American screenwriter (born 1974)

Nate DiMeo (born 1974) is an American podcaster, screenwriter, and author based out of Los Angeles, and the host of the podcast The Memory Palace. He is also the author of Pawnee: the Greatest Town in America (2011) and The Memory Palace: True Short Stories of the Past (2024). He was a finalist for the 2012 Thurber Prize for American Humor.

After a decade in public radio, DiMeo created his podcast on historical narratives. It was nominated for a Peabody Award in 2016.

==Early life and education==
DiMeo was born in 1974 in Providence, Rhode Island. His parents, John and Judy DiMeo, were special education professors at Rhode Island College.

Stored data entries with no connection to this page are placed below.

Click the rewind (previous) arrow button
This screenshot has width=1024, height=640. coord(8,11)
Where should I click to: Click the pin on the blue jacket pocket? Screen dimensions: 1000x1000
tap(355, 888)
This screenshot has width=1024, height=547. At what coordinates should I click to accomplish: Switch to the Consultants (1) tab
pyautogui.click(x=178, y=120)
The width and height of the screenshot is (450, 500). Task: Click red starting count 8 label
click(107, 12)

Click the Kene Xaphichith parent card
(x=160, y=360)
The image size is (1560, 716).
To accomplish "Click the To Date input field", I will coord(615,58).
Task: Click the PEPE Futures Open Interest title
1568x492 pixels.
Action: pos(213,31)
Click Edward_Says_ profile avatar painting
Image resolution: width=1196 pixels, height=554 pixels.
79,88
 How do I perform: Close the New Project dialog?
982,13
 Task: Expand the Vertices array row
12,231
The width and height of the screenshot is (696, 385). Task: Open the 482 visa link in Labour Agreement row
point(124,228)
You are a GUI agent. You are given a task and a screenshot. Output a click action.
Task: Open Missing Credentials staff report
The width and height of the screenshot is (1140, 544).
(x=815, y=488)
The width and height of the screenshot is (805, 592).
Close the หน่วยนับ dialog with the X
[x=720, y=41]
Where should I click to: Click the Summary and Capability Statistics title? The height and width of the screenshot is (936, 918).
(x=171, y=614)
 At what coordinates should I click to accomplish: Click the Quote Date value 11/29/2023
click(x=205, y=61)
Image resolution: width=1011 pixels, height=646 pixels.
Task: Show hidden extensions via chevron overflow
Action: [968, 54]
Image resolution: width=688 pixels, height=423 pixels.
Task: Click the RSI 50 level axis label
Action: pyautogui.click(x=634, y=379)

After his birth, the family moved to Rehoboth, Massachusetts, where he was raised. He suffered from Graves' disease as a teenager. He attended Rhode Island College, graduating in 1997.

==Career==
After college, DiMeo played guitar for the Providence indie rock band Bermuda. An organizing effort to save the city's Safari Lounge venue led to an interview with WBUR, where DiMeo eventually secured his first job in public radio.

He moved to Los Angeles to become an editor on the public radio show Marketplace. He began reporting on air as well as writing for various television shows, including Parks and Recreation and The Astronaut Wives Club.

He began producing short history-based audio vignettes on the side, mostly at first for his own growth and enjoyment. The first episode of what became The Memory Palace aired in November 2008, and the show became sufficiently popular (and financially viable) that he could work on it full time. The show joined Radiotopia in 2015. From 2016 to 2017, the Metropolitan Museum of Art named him artist-in-residence, and he produced several Memory Palace episodes highlighting aspects and properties of the museum.

In 2024, DiMeo released a book of vignettes adapted from The Memory Palace.

==Personal life==
DiMeo is married to television writer and producer Leila Gerstein. They live in Los Angeles with their daughter, Quinby.